In the groups exposed to psychological stress, there was a significantly lower distance traveled in the correct quadrant in the OVX group when compared to the sham group (Figure 4e, p < .05). Similarly, in the vehicle-treated groups exposed to psychiatric stress, there was a significantly lower distance traveled in the correct quadrant in the OVX animals when compared to distance traveled in the sham group (Figure 4f, p < .05). Further, in the OVX group exposed to psychiatric stress, treatment with E2 significantly increased this index when compared to distance traveled in the OVX, psychiatric stress group treated with vehicle (Figure 4f, p < .01).

3.3.1 Stress-induced disturbances of function evaluated by the PA test can be partly alleviated by 17 β-estradiol (E2)
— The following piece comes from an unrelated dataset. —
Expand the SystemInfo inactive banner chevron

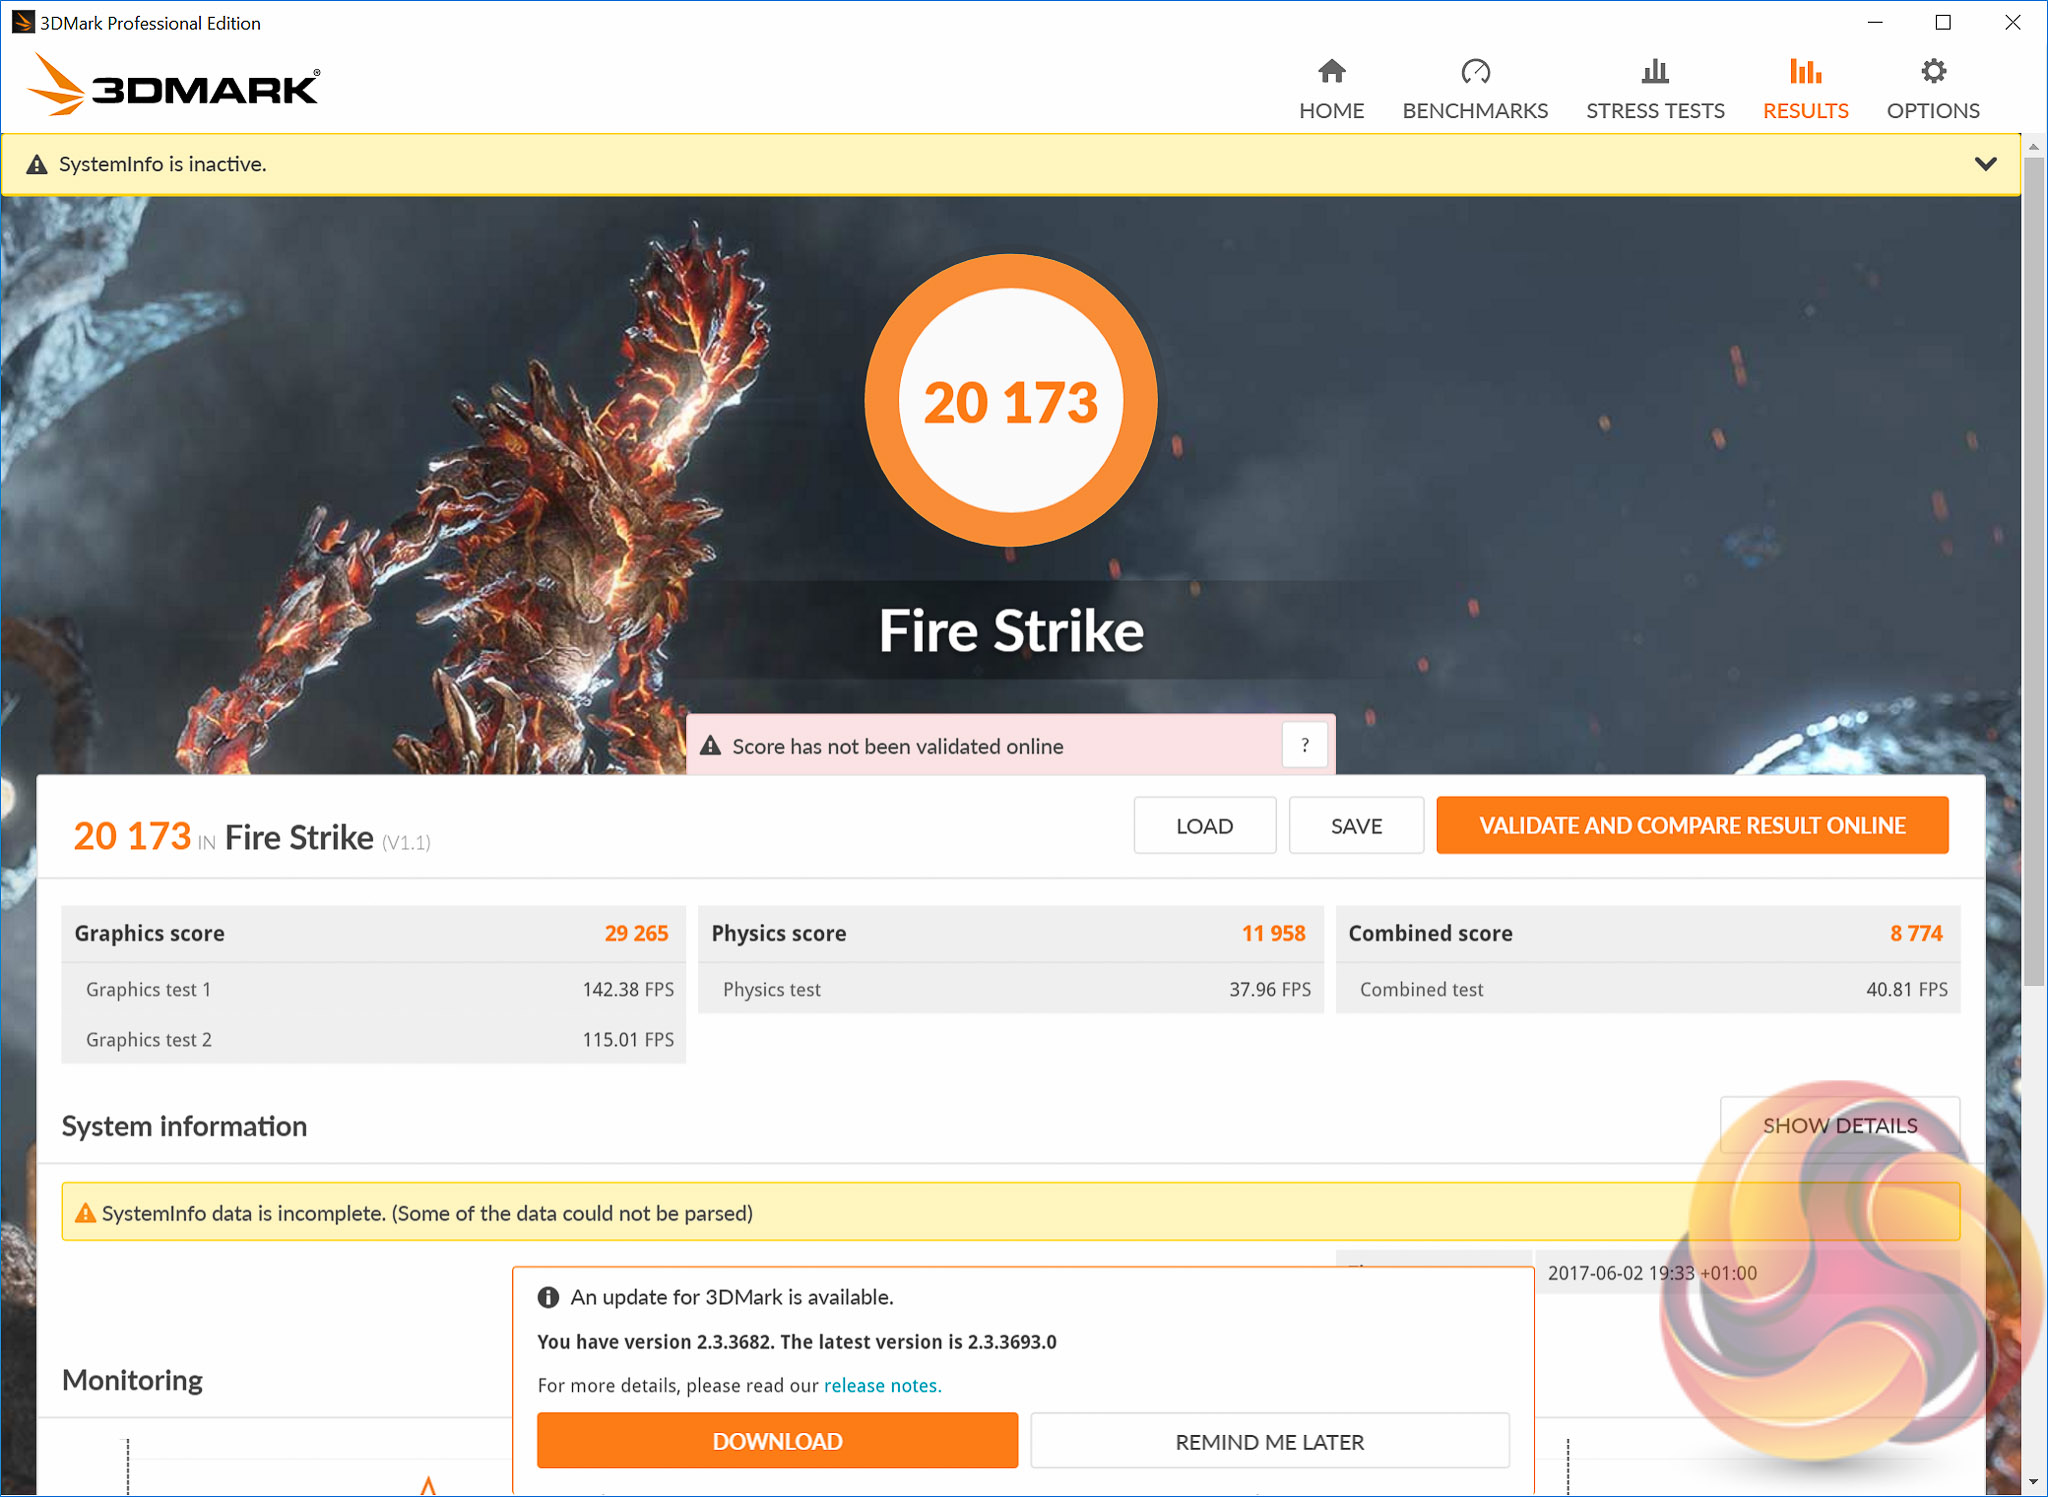tap(1985, 164)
When using the PA test, a significant decrease was seen in the STL of the first entry into the dark chamber in the OVX group when compared to the sham group (Figure 5a, p < .05). In addition, both stressors were associated with significantly lower STLs in sham animals when compared to those in the nonstressed groups (Figure 5a, p < .05). In OVX animals, both modalities of stress were associated with a significantly lower STL than in the nonstressed OVX group (Figure 5a, p < .05). Further, both modalities of stress caused a significantly lower STL in the OVX animals when compared to the STL seen in the sham animals when exposed to similar stressors (Figure 5a, p < .05). When OVX stressed groups were treated with estrogen, the STL was significantly increased when compared to vehicle-treated, stressed OVX groups (Figure 5b, p < .01).

3.4 Plasma 17 β-estradiol (E2) levels in sham, OVX and physical and psychological stress rats on 0, 15, and 21 days

Within the OVX group, the plasma level of E2 was significantly decreased at 15 and 21 days postovariectomy when compared to levels detected on day 0 (Figure 6b, p < .001). Further, the plasma level of E2 level on day 21 in OVX rats exposed to the two stressors and vehicle was significantly lower when compared to the level of sham animals exposed to the stressors (Figure 6d, p < .01).
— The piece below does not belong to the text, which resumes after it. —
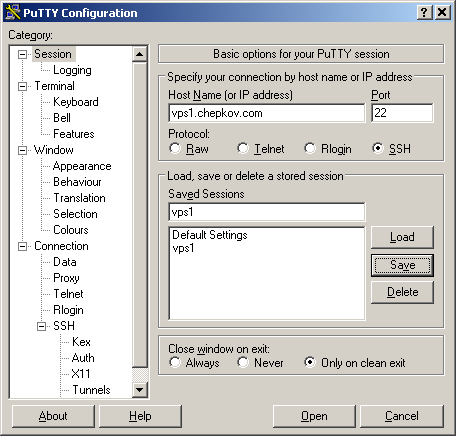
Task: Click the category list scroll up arrow
Action: 139,54
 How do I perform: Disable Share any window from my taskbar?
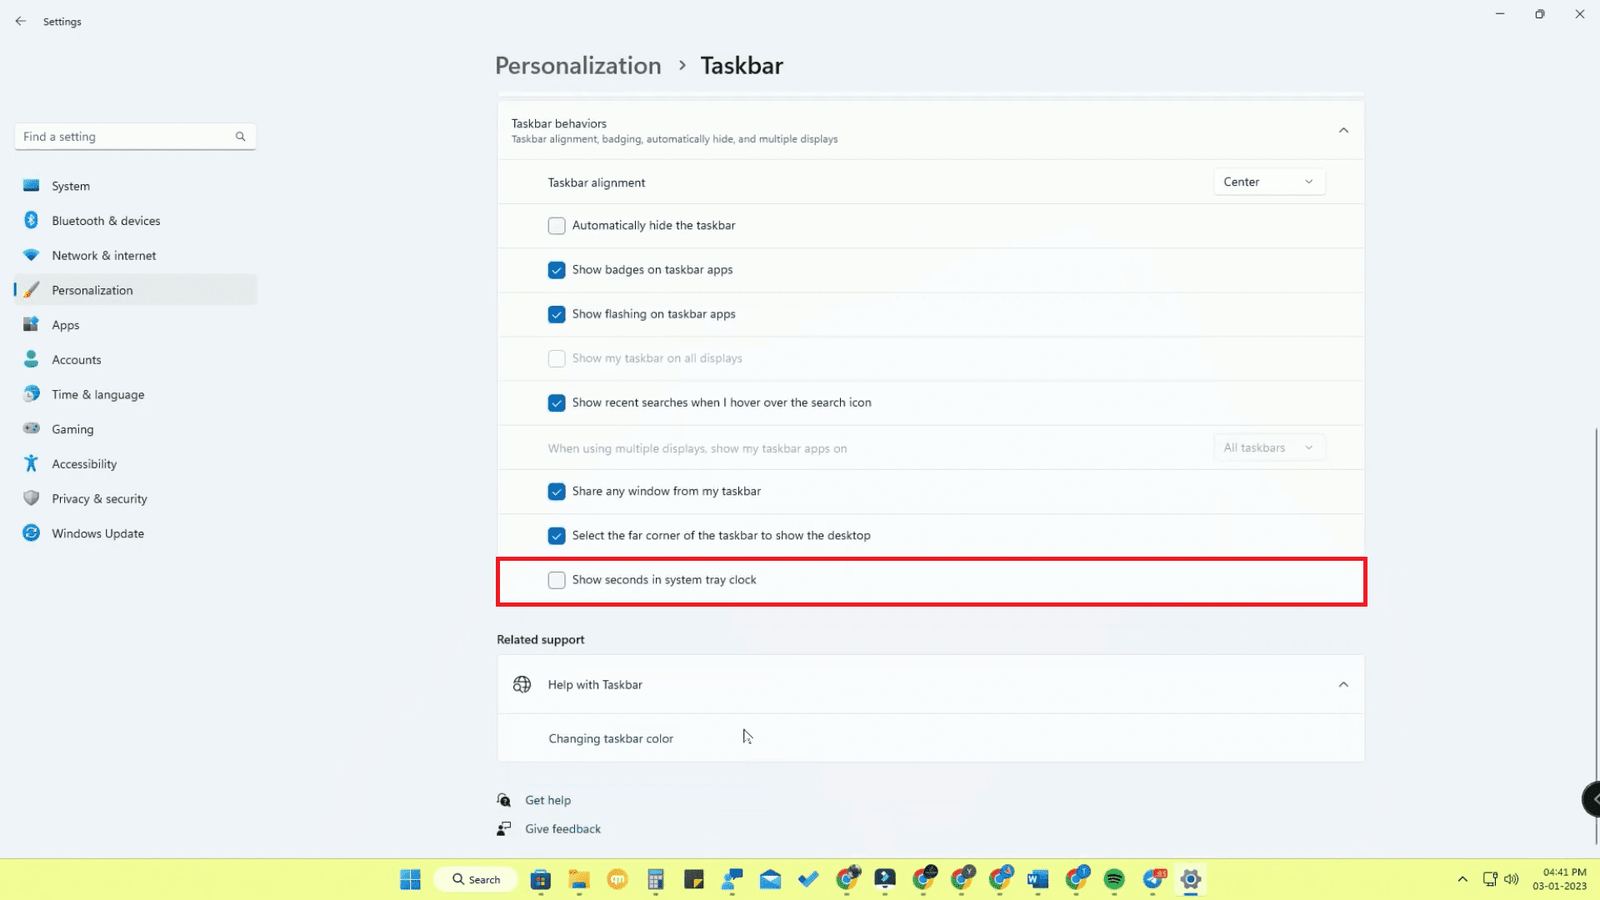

3.5 The effects of 17 β-estradiol (E2), physical and psychological stress on plasma corticosterone levels on 0, 15 and 21 days

The OVX groups exhibited no significant differences in blood corticosterone levels when comparing values at 0, 15, and 21 days postovariectomy indicating no effect of surgical menopause on corticosterone release (Figure 7a,b). Corticosterone levels in both OVX groups exposed to stressors were significantly higher than in the vehicle-treated sham animals exposed to physical and psychological stress (Figure 7d, p < .01). Treatment of both OVX stressed groups with E2 resulted in significantly decreased blood corticosterone levels when compared to levels in vehicle-treated stressed OVX animals (Figure 7d, p < .001).